Meditation advocates from three schools say a lower ability to cope with the pain of being rejected by others leads to violence, but that people greater levels of mindfulness, a psychological fad where practitioners maintain attention on and awareness of the present moment -- are better able to cope with such pain. 

While effective emotion regulation is important, pushing it back on society and suggesting to women if they don't go on a date with someone they don't like, they will be responsible for that person's potential violent behavior is not constructive. Telling them they should take the person they don't like or don't feel safe around to a meditation class is ridiculous. And the only evidence is a study of 40 psychology undergraduates (naturally) who self-reported their levels of mindfulness, and then were placed in an fMRI scanner.

So a narrow group of young people, primarily white, female, liberal, and getting the same degrees in college, filled out a questionnaire about themselves and then had snapshots of brain activity taken while they played a ball-tossing game on a computer with what they believed to be two other partners.

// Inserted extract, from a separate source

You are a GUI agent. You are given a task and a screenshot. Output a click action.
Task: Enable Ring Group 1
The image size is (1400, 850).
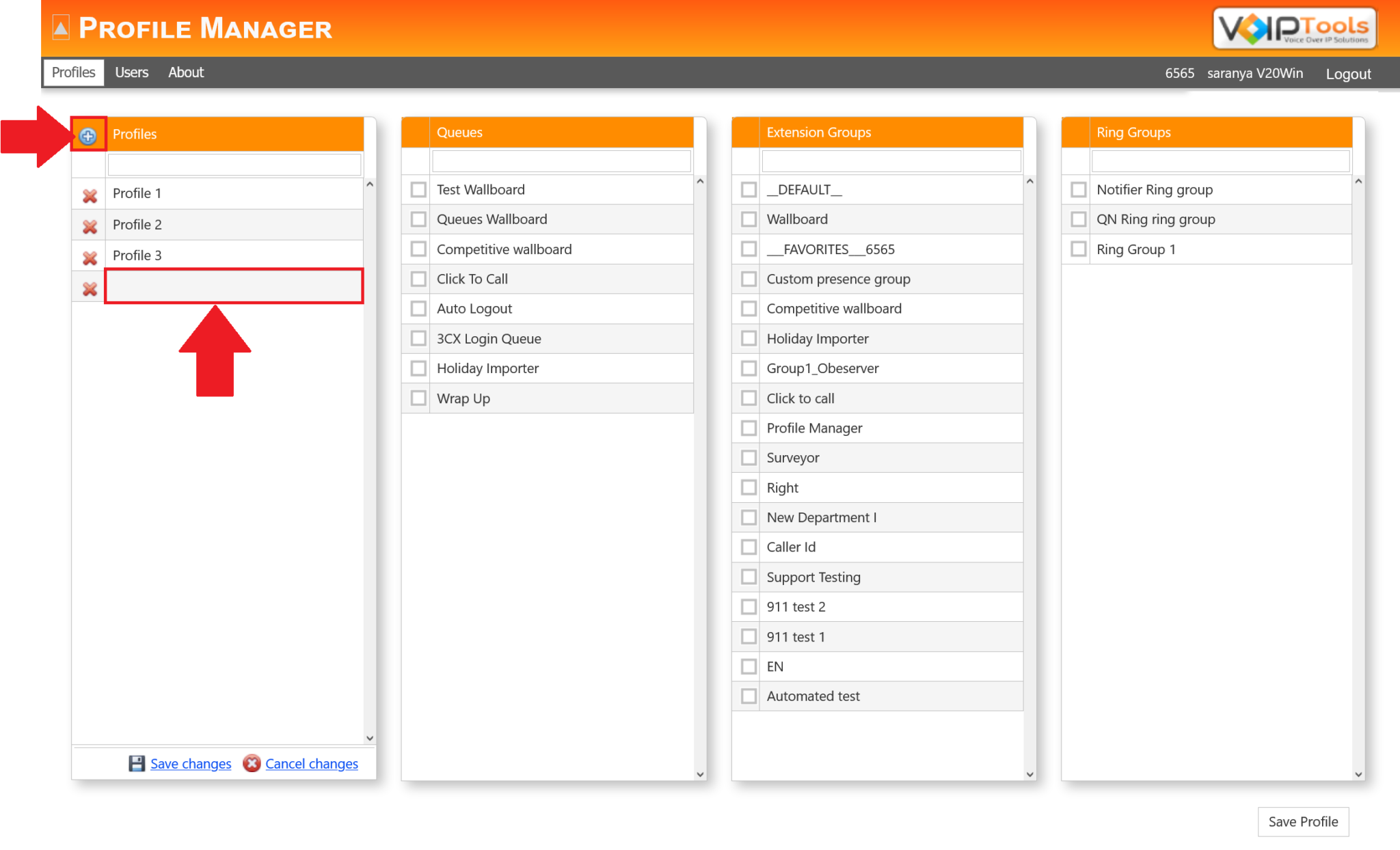[1078, 249]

None of that is scientific except the computer.

During the final third of the experiment, participants were rejected - the virtual ball stopped being tossed to them and the authors of the study interpreted the brain scans of stress. In true cargo cult fashion, they deduced that less activation in the left ventrolateral prefrontal cortex, which is known to assist in the "top-down" inhibitory regulation of both physical and social forms of pain, correlated to young students who reported high levels of "mindfulness."


Credit: VCU

Fine, another bad social psychology claim, nothing new there, but these authors are linking violence to social rejection, which is a populist trend in psychology capitalizing on a rash of school shootings, with their ability to meditate. They conclude that psychology undergraduates who believe they are more mindful are not as distressed by social rejection and therefore better able to successfully regulate distressing emotions without using effortful, inhibitory processes that suppress their feelings of social pain.

"This is important because the use of such 'top-down,' suppressive emotion regulation has been shown to backfire and is linked with poor emotion-related outcomes such as impulsivity," says  David Chester, Ph.D., an assistant professor in the Department of Psychology at Virginia Commonwealth University. "Mindful people are likely using a more 'bottom-up' regulatory approach, which makes sense given these individuals' tendency to focus on the organic origins of their feelings. On a practical level, our findings point to the utility of mindfulness in coping with interpersonal stressors. People dealing with exclusion or rejection may likely benefit from training in mindfulness techniques."

An over-reliance on top-down emotion-regulation strategies - such as psychiatric medication - can result in self-regulatory failure, so let's have people at risk of violence assume society did it to them and tell them to meditate more.